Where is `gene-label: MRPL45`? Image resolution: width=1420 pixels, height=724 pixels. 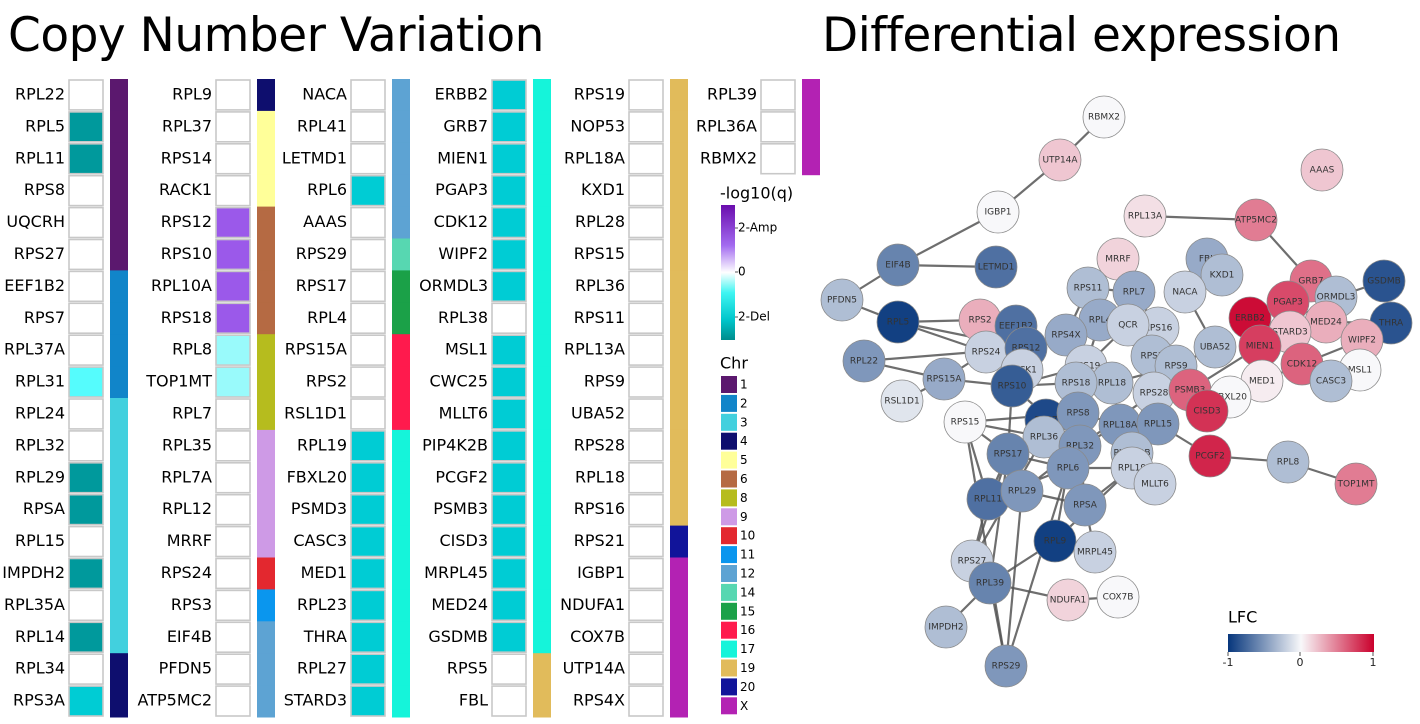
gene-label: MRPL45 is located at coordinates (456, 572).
=======
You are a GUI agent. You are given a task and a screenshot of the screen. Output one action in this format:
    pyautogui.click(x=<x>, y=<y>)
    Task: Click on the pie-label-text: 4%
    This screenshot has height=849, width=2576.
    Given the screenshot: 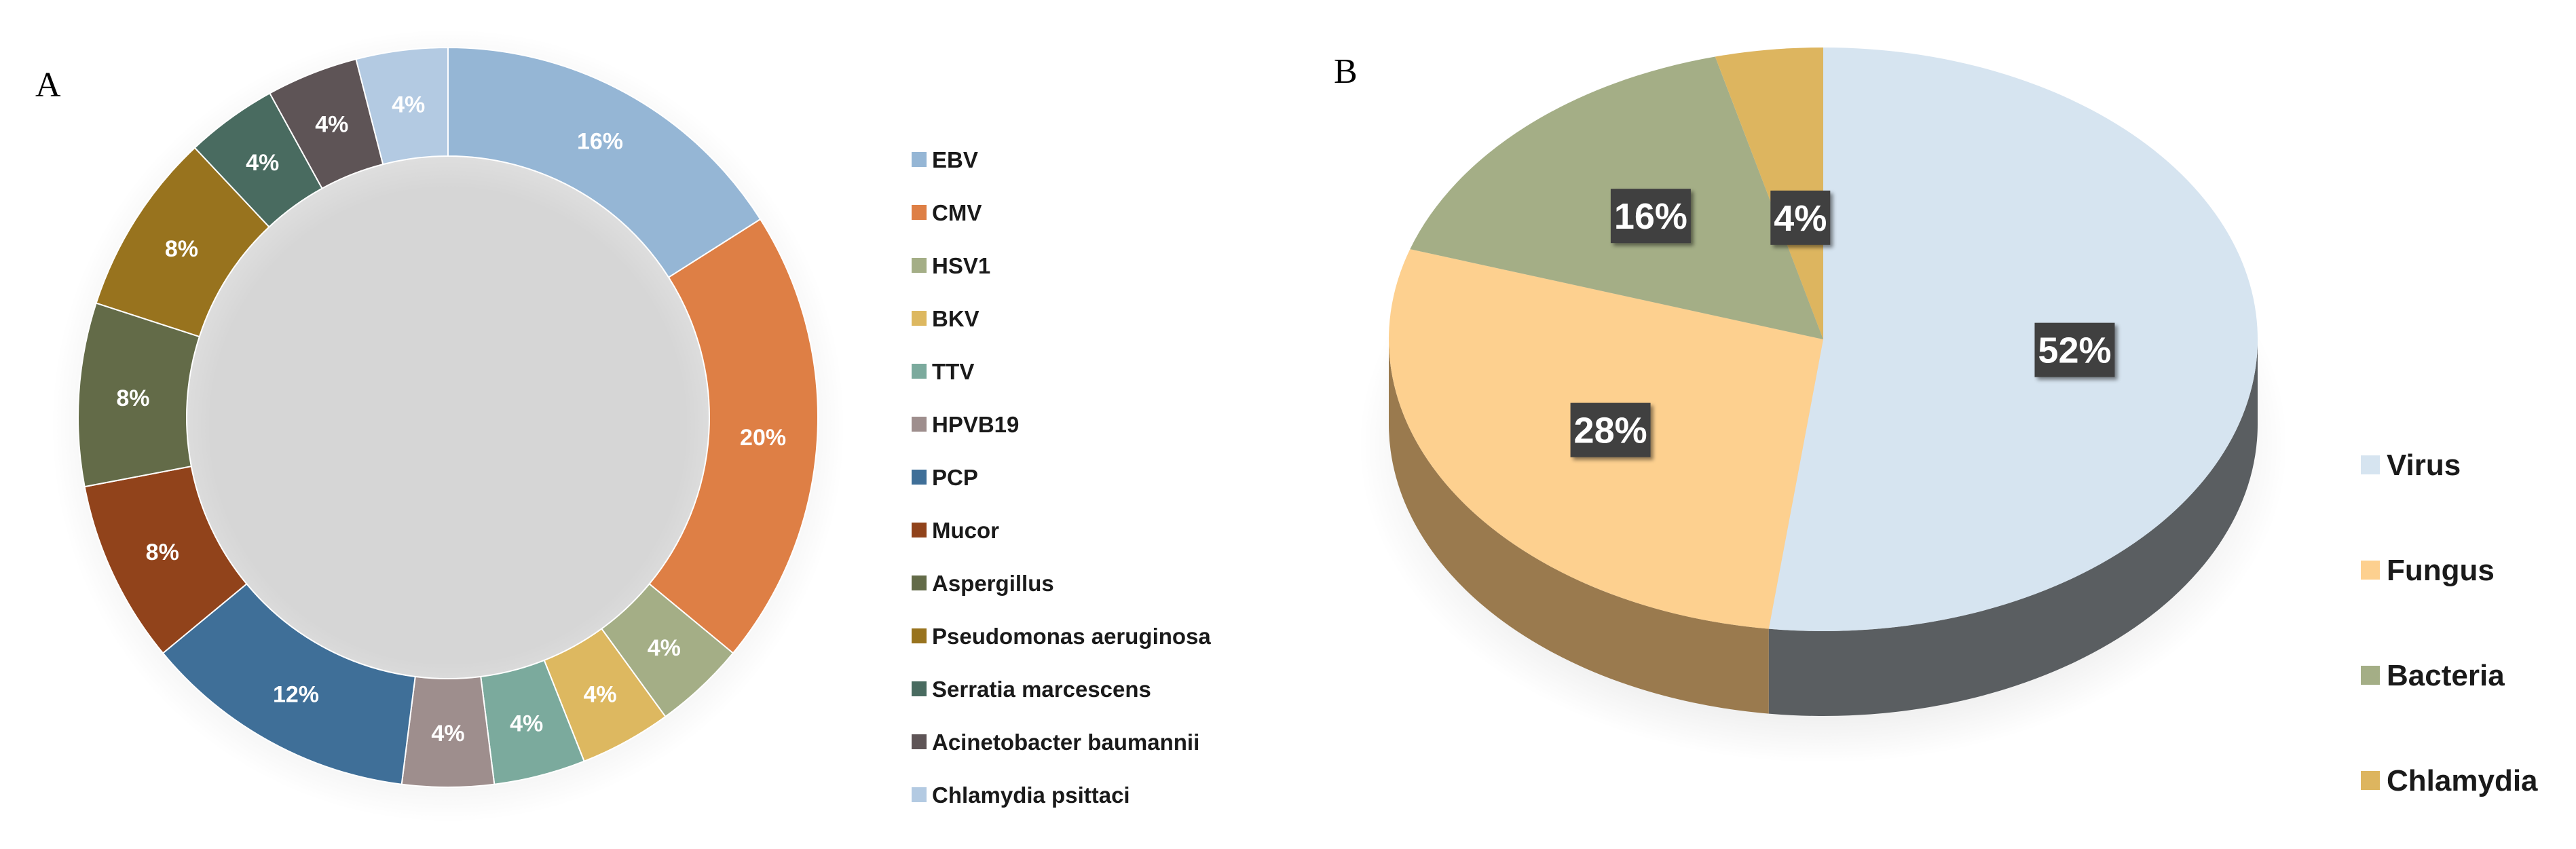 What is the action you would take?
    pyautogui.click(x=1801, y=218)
=======
■ WHAT YOU SHOULD DO: Rewrite only the entries from the line containing "pixels, height=724 pixels." through the line containing "gene-label: MRPL45 is", putting "size" in place of "resolution" and leaving everything else unchanged. Leave the pictures out of your answer.

■ WRITTEN ANSWER:
Where is `gene-label: MRPL45`? Image size: width=1420 pixels, height=724 pixels. 
gene-label: MRPL45 is located at coordinates (456, 572).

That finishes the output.